··· Texte cité ···

La météo de TF1 reste leader avec 5.6 millions de téléspectateurs en moyenne le soir, et 3.3 millions à la mi-journée. Dans un contexte où la concurrence est de plus en plus accrue, la première chaîne d’Europe continue de tirer son épingle du jeu. Évelyne Dhéliat est revenue pour Toutelatele sur les enjeux de ce rendez-vous incontournable sur paysage audiovisuel français.

Benjamin Lopes : La météo de TF1 reste le plus regardée de France, et parmi celles les plus regardées en Europe. On imagine que vous êtes satisfaite de ces résultats...

··· Entrées de données ···

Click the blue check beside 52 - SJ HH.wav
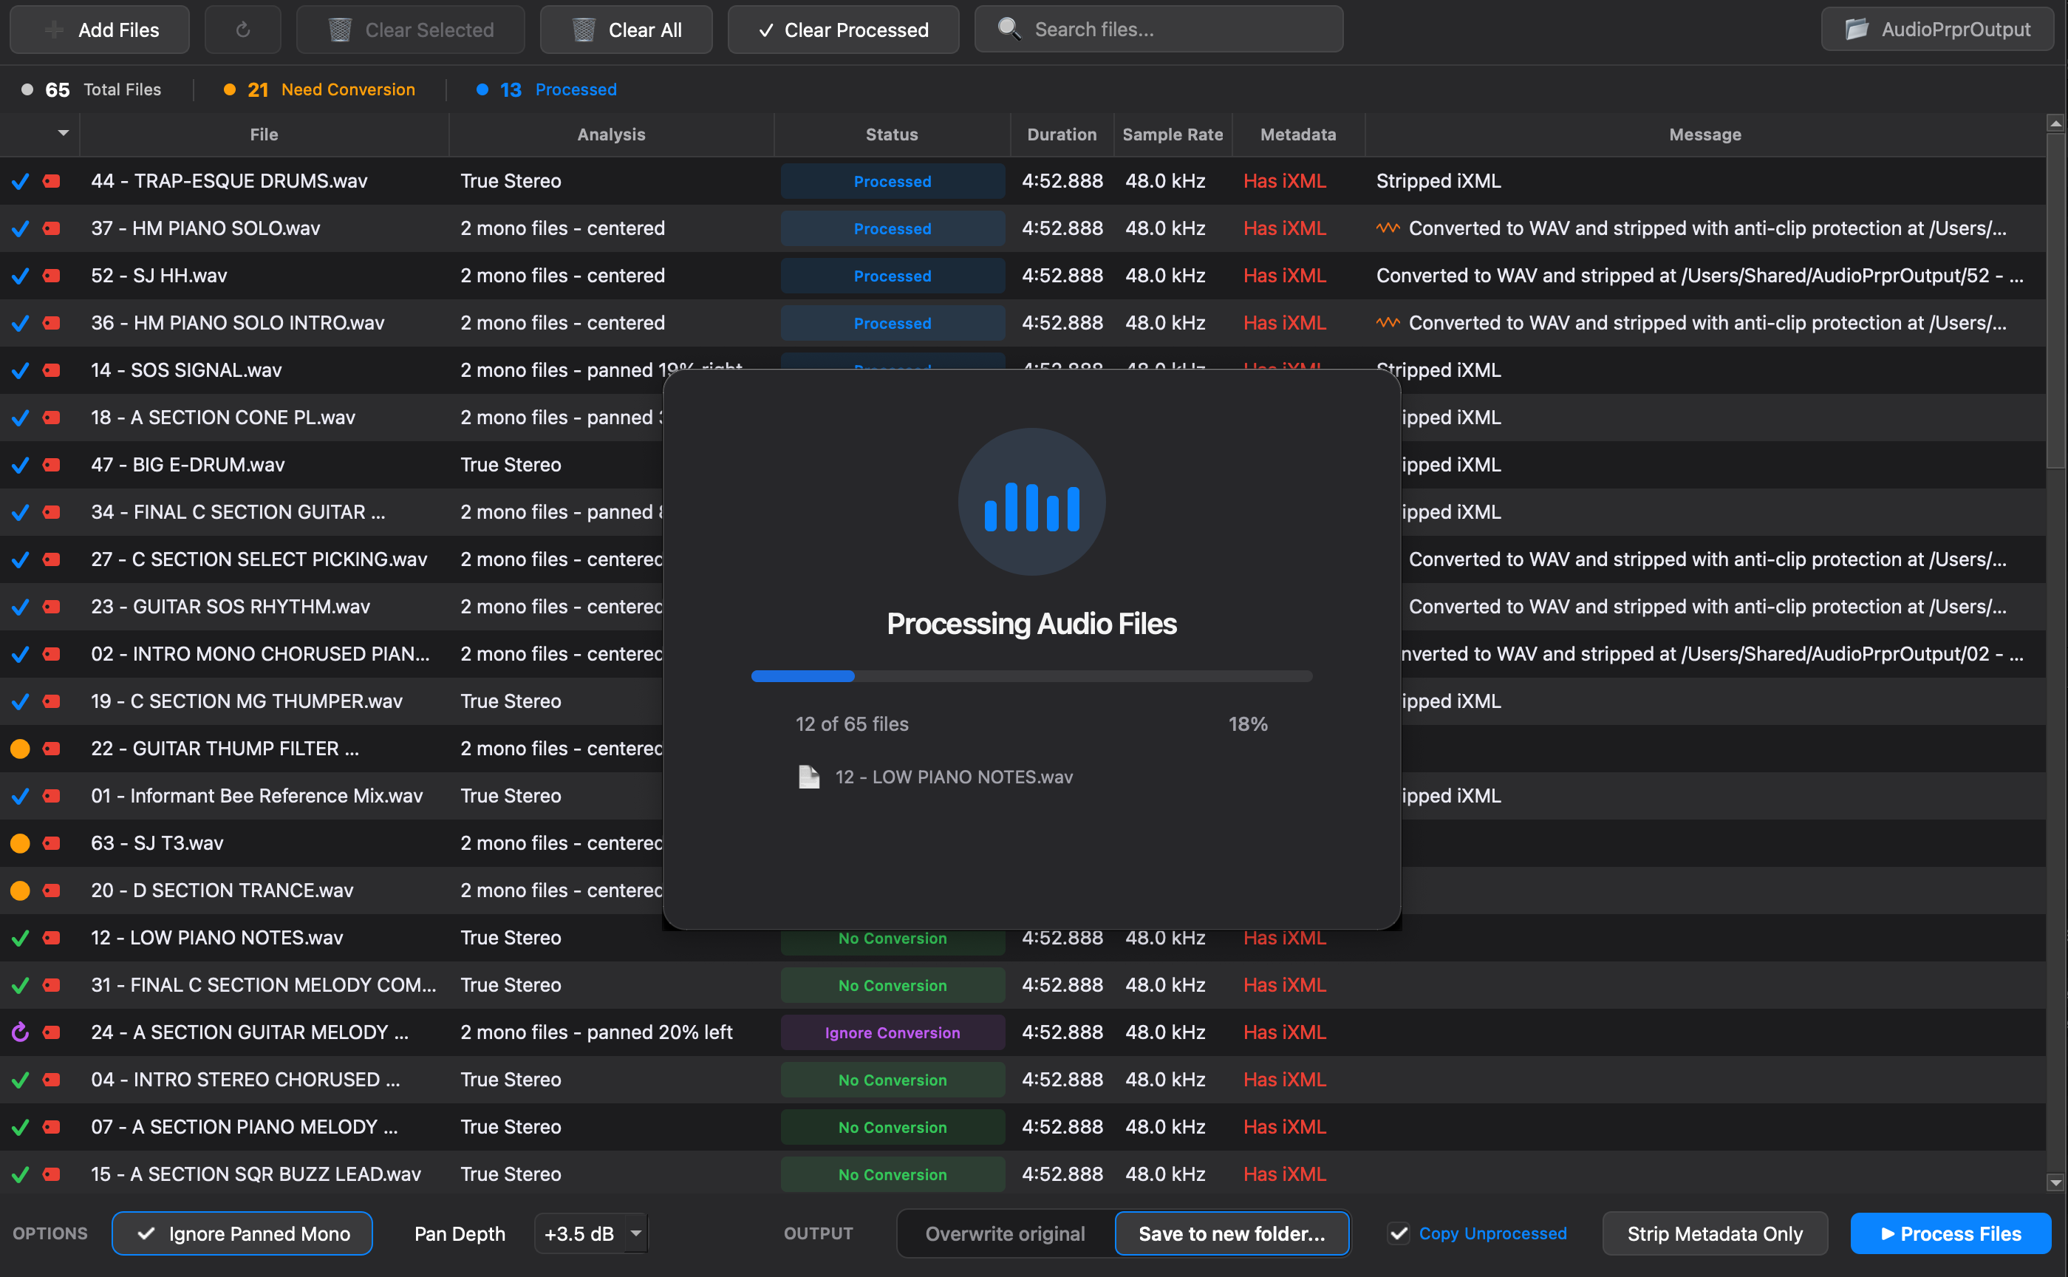2068x1277 pixels. (19, 275)
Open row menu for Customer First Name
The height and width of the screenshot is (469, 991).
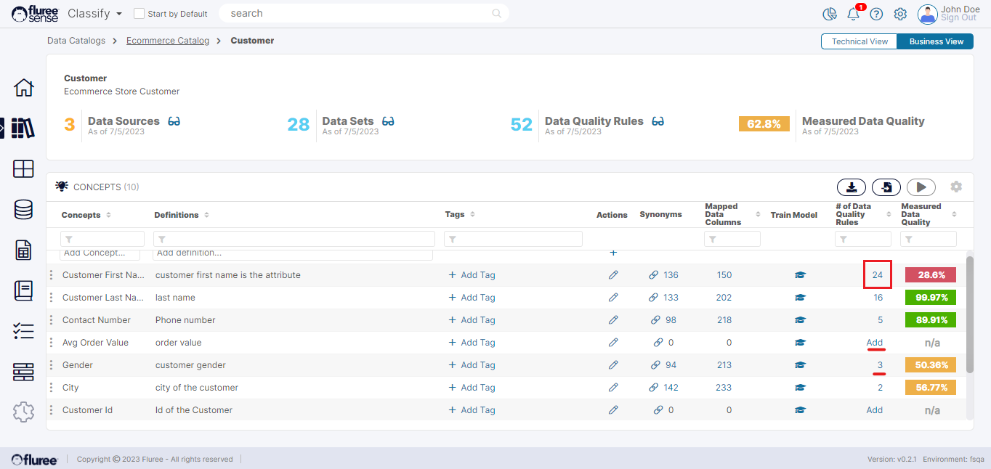[x=51, y=275]
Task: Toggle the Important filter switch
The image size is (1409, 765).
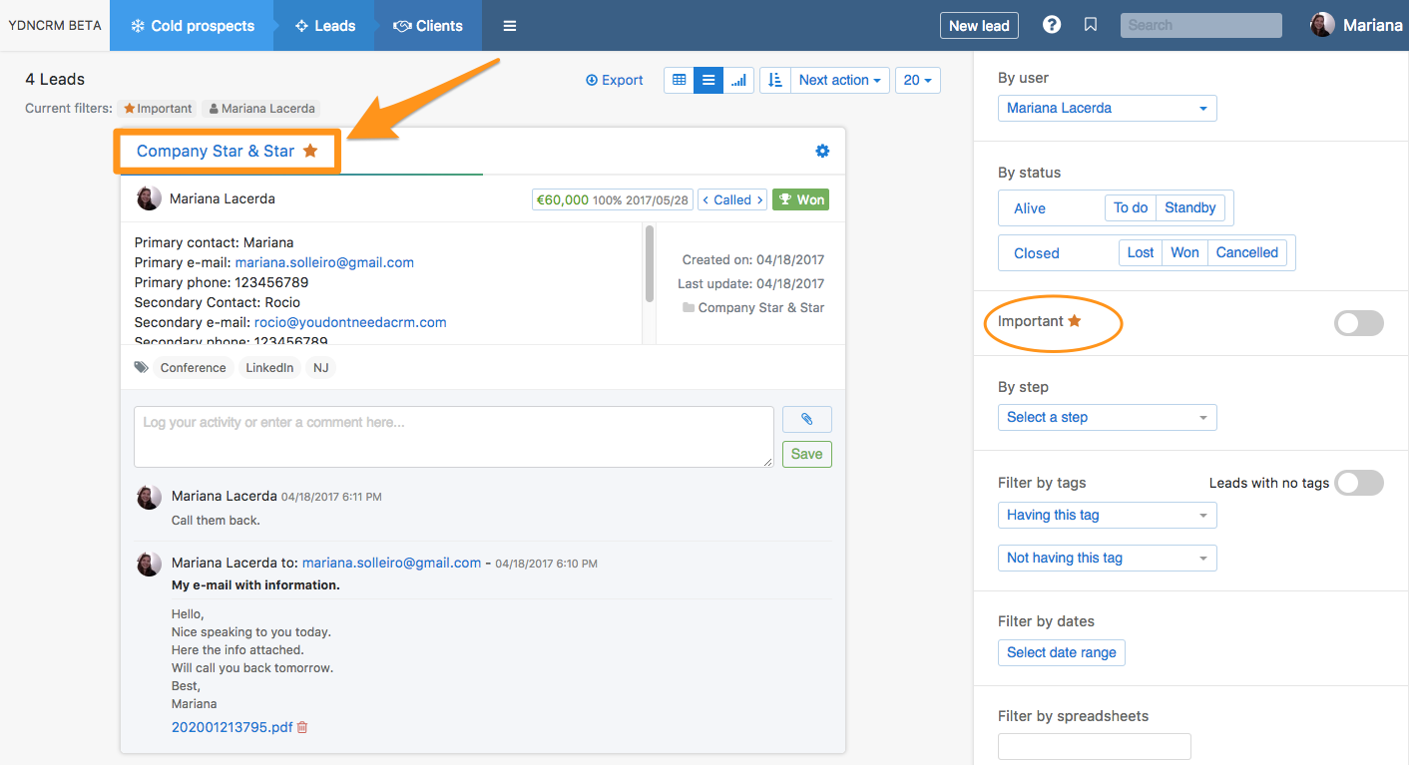Action: [x=1358, y=322]
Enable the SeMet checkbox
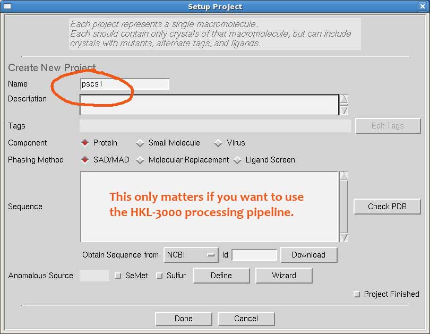The width and height of the screenshot is (430, 334). click(x=118, y=276)
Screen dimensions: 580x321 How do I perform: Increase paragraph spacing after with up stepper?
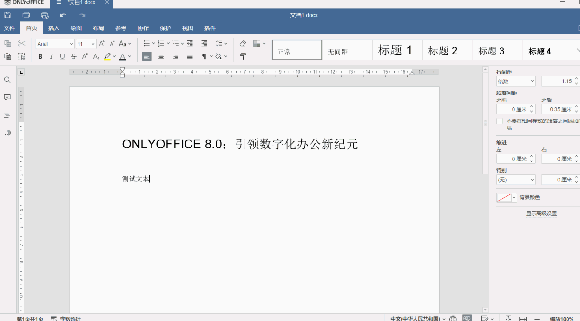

···

* [Série d'exercices]:
a: Répondez à ces questions sur l'extrait consacré à la météo de TF1 :
(i) Combien de téléspectateurs en moyenne la météo de TF1 réunit-elle le soir ?
(ii) Pour quel média Évelyne Dhéliat est-elle revenue sur les enjeux de ce rendez-vous ?
(iii) Qui dit que la météo de TF1 reste la plus regardée de France ?
b: Pouvez-vous recopier mot pour mot toutes les lignes des entrées ci-dessus, sans reproduire les images ?

* [Corrigés]:
a:
(i) 5.6 millions de téléspectateurs.
(ii) Toutelatele.
(iii) Benjamin Lopes.

b:
Click the blue check beside 52 - SJ HH.wav
2068x1277 pixels. (19, 275)
Open row menu for Customer First Name
The height and width of the screenshot is (469, 991).
[x=51, y=275]
Task: Toggle the Important filter switch
The image size is (1409, 765).
Action: [x=1358, y=322]
Enable the SeMet checkbox
The width and height of the screenshot is (430, 334). click(x=118, y=276)
Screen dimensions: 580x321 How do I perform: Increase paragraph spacing after with up stepper?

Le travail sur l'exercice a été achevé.